Hip injection using sonography could help surgeons to give a more precise information of the origin of groin pain.
Failure cases of hip arthroscopy actually exist, and one of the most concerned problems is misdiagnosis of the cause of groin pain. Even if there is no remarkable finding in radiograph, MRI often reveals intraarticular pathology such as acetabular labral tear, and arthroscopic treatment is chosen. However, arthroscopic treatment is sometimes ineffective in spite of the proper approach to intra-articular lesion. Hip disorders include intra-articular pathogy and extra-articular pathology. These pathologies are not always independent, but co-exist or dependent on each other. In addition to imaging evaluation, we check the effect of intra-articular injection. If the intra-articular injection is effective, conservative treatment is preceded. If the intra-articular injection is ineffective, we try extra-articular injection and rehabilitation such as stretching around pelvis. The purpose of this study is to review the patients who underwent conservative treatment including hip injection with sonography to reach a more reliable diagnosis of hip disorders.
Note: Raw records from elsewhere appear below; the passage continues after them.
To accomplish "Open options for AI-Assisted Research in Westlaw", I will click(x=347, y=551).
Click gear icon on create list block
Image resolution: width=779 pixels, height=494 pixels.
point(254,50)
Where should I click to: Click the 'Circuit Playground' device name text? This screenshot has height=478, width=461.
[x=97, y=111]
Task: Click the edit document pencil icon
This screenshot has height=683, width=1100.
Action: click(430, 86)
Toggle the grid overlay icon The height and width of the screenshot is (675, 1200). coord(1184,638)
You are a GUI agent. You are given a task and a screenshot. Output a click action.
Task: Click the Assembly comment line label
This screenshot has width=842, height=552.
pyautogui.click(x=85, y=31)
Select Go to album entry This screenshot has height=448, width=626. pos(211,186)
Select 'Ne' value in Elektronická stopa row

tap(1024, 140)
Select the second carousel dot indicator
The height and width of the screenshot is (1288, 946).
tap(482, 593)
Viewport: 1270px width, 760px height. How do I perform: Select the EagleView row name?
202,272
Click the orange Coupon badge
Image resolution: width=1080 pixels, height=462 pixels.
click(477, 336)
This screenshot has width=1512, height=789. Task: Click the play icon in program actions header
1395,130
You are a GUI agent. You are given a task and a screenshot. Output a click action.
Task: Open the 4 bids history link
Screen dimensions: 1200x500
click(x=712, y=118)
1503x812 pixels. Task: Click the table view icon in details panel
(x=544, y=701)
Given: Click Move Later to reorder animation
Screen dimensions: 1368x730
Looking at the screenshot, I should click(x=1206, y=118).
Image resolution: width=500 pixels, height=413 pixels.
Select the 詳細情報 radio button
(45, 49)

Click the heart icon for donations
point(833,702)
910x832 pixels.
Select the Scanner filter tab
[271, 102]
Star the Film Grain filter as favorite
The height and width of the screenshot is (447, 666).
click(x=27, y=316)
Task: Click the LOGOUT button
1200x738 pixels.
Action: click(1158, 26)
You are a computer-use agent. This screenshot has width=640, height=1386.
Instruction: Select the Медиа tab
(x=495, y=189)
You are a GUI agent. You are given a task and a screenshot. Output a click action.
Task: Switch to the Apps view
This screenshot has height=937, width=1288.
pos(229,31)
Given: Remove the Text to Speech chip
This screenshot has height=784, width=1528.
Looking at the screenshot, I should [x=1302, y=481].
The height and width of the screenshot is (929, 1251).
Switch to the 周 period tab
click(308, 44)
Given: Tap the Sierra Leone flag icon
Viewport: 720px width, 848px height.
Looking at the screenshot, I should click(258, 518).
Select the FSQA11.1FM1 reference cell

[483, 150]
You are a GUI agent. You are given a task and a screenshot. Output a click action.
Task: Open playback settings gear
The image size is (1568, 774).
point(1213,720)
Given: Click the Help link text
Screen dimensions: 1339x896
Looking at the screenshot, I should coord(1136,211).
43 patients with 43 hips whose torn acetabular labrum were suspected were included in this study. Conservative treatments including hip injection to intra/extra-articular lesion using sonography, medication, and/or rehabilitation was preceded. Injection was performed with a mixture of 3 ml of 1% mepivacaine, 7ml of saline, and 0.5 ml of dexamethasone. The HI VISION Avius ultrasound system (Hitachi Aloka Medical, Tokyo, Japan) with a 14-6 MHz linear probe was used. Extraarticular injection was performed via anterior approach targeting intermuscular space around iliopsoas above the anterior capsule or rectus femoris. As for the rehabilitation program, muscle exercise around hip, core strengthening, and spinopelvic stretching were educated. The mean age of the patients was 48 years (29-81 years). Effectiveness of each injection and effective duration were investigated.
Both intraarticular and extraarticular injection were performed in 25 patients, and only extraarticular injection in 18 patients. Both intraarticular and extraarticular injection were effective in 23 patients out of 25 patients, and extraarticular injection was more effective in 10 patients. In total, extraarticular injection was effective in 36 patients out of 43 patients. In these patients, 22 patients were followed up more than 6 months, and effective duration was within 1 week in 4 patients, more than 2 weeks in 12 patients, and more than 4 weeks in 6 patients. 15 patients significantly improved and do not need further hip injection.
From this study, even if intraarticular lesion is detected by radiograph or MRI, extraarticular lesion should be ruled out. Hip injection using sonography could help surgeons to give a more precise information of the origin of groin pain, which leads to select optimal treatment of groin pain and operative indication for hip arthroscopy.